(Pixel coordinate grounding data)
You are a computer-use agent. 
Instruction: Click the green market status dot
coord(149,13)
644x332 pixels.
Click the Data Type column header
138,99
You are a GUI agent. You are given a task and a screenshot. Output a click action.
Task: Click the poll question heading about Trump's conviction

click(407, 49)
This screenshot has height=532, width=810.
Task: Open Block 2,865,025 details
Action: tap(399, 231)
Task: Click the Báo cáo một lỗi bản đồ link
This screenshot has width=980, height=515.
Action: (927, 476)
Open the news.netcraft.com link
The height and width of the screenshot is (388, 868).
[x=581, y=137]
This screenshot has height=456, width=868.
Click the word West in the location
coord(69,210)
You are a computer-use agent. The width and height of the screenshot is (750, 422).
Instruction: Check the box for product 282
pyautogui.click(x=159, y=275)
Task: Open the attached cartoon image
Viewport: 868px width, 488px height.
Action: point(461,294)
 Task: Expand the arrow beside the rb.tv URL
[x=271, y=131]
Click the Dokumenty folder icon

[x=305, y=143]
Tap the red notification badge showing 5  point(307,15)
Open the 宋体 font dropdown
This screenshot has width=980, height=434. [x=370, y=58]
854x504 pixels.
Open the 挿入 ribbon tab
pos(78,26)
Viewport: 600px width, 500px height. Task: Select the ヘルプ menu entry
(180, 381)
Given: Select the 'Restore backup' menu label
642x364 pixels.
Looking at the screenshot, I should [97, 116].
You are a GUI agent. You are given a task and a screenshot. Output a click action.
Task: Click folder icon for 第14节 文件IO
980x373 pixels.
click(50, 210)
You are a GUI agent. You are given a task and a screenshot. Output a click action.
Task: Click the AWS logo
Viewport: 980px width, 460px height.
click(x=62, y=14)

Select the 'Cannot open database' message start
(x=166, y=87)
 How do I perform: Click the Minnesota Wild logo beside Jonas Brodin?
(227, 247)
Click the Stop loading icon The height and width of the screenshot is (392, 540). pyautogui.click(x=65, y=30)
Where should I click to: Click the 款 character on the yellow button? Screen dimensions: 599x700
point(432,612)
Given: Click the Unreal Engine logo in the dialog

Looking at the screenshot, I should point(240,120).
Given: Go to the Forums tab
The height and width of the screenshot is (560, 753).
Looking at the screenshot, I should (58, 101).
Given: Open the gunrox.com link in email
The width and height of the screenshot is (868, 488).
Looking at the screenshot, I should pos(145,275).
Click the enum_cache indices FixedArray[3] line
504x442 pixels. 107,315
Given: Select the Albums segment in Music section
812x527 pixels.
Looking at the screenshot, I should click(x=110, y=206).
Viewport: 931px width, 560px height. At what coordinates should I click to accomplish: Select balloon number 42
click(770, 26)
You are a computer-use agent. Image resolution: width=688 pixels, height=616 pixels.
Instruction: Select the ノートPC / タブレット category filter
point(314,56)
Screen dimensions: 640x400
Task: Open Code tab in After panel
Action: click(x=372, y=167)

_Activity:_
Could you write out all the records exactly, please?

_Reply to the task:_
You are a computer-use agent. 
Instruction: Click the green market status dot
coord(149,13)
644x332 pixels.
Click the Data Type column header
138,99
You are a GUI agent. You are given a task and a screenshot. Output a click action.
Task: Click the poll question heading about Trump's conviction

click(407, 49)
This screenshot has height=532, width=810.
Task: Open Block 2,865,025 details
Action: tap(399, 231)
Task: Click the Báo cáo một lỗi bản đồ link
This screenshot has width=980, height=515.
Action: (927, 476)
Open the news.netcraft.com link
The height and width of the screenshot is (388, 868).
[x=581, y=137]
This screenshot has height=456, width=868.
Click the word West in the location
coord(69,210)
You are a computer-use agent. The width and height of the screenshot is (750, 422).
Instruction: Check the box for product 282
pyautogui.click(x=159, y=275)
Task: Open the attached cartoon image
Viewport: 868px width, 488px height.
Action: point(461,294)
 Task: Expand the arrow beside the rb.tv URL
[x=271, y=131]
Click the Dokumenty folder icon

[x=305, y=143]
Tap the red notification badge showing 5  point(307,15)
Open the 宋体 font dropdown
This screenshot has width=980, height=434. [x=370, y=58]
854x504 pixels.
Open the 挿入 ribbon tab
pos(78,26)
Viewport: 600px width, 500px height. Task: Select the ヘルプ menu entry
(180, 381)
Given: Select the 'Restore backup' menu label
642x364 pixels.
Looking at the screenshot, I should [97, 116].
You are a GUI agent. You are given a task and a screenshot. Output a click action.
Task: Click folder icon for 第14节 文件IO
980x373 pixels.
click(50, 210)
You are a GUI agent. You are given a task and a screenshot. Output a click action.
Task: Click the AWS logo
Viewport: 980px width, 460px height.
click(x=62, y=14)

Select the 'Cannot open database' message start
(x=166, y=87)
 How do I perform: Click the Minnesota Wild logo beside Jonas Brodin?
(227, 247)
Click the Stop loading icon The height and width of the screenshot is (392, 540). pyautogui.click(x=65, y=30)
Where should I click to: Click the 款 character on the yellow button? Screen dimensions: 599x700
point(432,612)
Given: Click the Unreal Engine logo in the dialog

Looking at the screenshot, I should point(240,120).
Given: Go to the Forums tab
The height and width of the screenshot is (560, 753).
Looking at the screenshot, I should (58, 101).
Given: Open the gunrox.com link in email
The width and height of the screenshot is (868, 488).
Looking at the screenshot, I should pos(145,275).
Click the enum_cache indices FixedArray[3] line
504x442 pixels. 107,315
Given: Select the Albums segment in Music section
812x527 pixels.
Looking at the screenshot, I should click(x=110, y=206).
Viewport: 931px width, 560px height. At what coordinates should I click to accomplish: Select balloon number 42
click(770, 26)
You are a computer-use agent. Image resolution: width=688 pixels, height=616 pixels.
Instruction: Select the ノートPC / タブレット category filter
point(314,56)
Screen dimensions: 640x400
Task: Open Code tab in After panel
Action: click(x=372, y=167)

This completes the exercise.